I’m not that captivated by history. Maybe that will be a rite of passage for me in the future. “Ah, yes, Stonewall Jackson,” my friend Surry says to me with a glint in his eye, a story ready to fire. “There’s no greater strategist in U.S. military history . . . ”
But now, I’m invested in the present. I’m interested but not amazed by cultural things, and when you spot me at an art gallery or history museum, you’ll see a slight haze over my eyes and know that my interest is mild and that I’m at least partly putting on a show for the young lady on my arm. As yet, I’m fundamentally ignorant, though, as time passes, decreasingly apathetic regarding people in black-and-white photos whom I won’t ever actually get to meet.
So let’s not jump ahead and think that I’ve quite arrived at the point where I’m jazzed up to start reading accounts of periods past, but let’s all agree that it’s fascinating—nay, essential—to consider that we got where we are today because someone else came before us. Bearded dudes used to start fires by striking stone to stone, the wheelbarrow did wonders for transport (and gave us one of our most beloved Monopoly tokens), and houses stood upright with a lime base and repelled most rain with a roof of interwoven leaves and branches. The cell phone started with Alexander Graham Bell telling Mr. Watson to get his ass over here; the laptop computer once took up a full room; lead balls used to be stuffed into musket barrels; that piece of machinery that holds all of your music in your pocket began as a tower of records; and Nutella started as a hazelnut hanging from the hazel tree before somebody got the sense to make it into a delicious paste. Evolution. Progress. Modification. It started long before you and I were bulges in our mamas’ bellies.
Besides, pausing to imagine what happened a thousand years ago on that stone facility over there can be pretty fun, too.

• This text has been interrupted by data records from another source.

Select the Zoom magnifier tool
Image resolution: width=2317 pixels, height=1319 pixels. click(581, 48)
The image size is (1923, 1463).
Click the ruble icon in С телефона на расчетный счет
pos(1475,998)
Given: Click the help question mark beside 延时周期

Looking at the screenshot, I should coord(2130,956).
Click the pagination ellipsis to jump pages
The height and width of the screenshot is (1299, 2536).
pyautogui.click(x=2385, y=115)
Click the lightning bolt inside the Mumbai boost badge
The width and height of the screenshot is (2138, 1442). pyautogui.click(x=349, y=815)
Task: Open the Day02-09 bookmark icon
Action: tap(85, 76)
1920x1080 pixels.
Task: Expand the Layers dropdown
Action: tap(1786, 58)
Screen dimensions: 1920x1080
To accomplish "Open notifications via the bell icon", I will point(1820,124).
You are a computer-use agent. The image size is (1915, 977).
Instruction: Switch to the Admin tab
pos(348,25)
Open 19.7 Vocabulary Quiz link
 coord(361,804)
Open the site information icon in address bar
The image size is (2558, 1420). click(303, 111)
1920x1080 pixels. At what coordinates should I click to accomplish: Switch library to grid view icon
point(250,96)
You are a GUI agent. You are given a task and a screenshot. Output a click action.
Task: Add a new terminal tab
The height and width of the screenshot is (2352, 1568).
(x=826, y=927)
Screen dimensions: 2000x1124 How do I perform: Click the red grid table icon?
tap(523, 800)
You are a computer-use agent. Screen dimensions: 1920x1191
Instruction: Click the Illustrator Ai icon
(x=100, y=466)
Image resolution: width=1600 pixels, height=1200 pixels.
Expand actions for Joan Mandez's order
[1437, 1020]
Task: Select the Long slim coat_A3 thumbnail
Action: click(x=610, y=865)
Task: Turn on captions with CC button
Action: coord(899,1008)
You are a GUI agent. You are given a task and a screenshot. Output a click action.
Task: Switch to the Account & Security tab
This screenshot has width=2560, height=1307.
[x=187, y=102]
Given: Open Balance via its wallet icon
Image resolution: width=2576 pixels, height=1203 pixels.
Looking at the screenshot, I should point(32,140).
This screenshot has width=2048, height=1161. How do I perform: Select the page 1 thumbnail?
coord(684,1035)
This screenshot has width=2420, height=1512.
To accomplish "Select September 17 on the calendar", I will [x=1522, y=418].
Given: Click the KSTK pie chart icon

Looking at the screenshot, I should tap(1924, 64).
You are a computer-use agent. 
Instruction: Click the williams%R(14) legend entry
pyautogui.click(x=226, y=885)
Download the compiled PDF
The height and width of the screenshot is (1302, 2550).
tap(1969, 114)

Looking back raises the question of what our lives can be like moving forward. What will they say about us in fifty years, a hundred years, a thousand years? Next year, next month? Will they revere us or scorn us? Are they proud of our accomplishments or resentful that we could have done more? Are they inspired by our passion or baffled by our passivity? The Maya came together to build an elaborate, extraordinary community and have been effectively moving forward for the five hundred years or so since they—and every other native group in the Americas—were pushed into the mountains. But that doesn’t mean the next five hundred years are a gimme, as we are always faced with a new set of challenges and problems with which to contend. Right? Even the Maya, the revolutionary and gumptious Maya, struggled with overpopulation and overhunting and drought and wars as their empire—this empire where I stood—started to weaken, even before the gun-toting Spanish hit the shores of America. The Maya made a thousand mistakes, surely, just as they did a thousand things right, but the point is that they did something. And their legacy is planted in history as a result.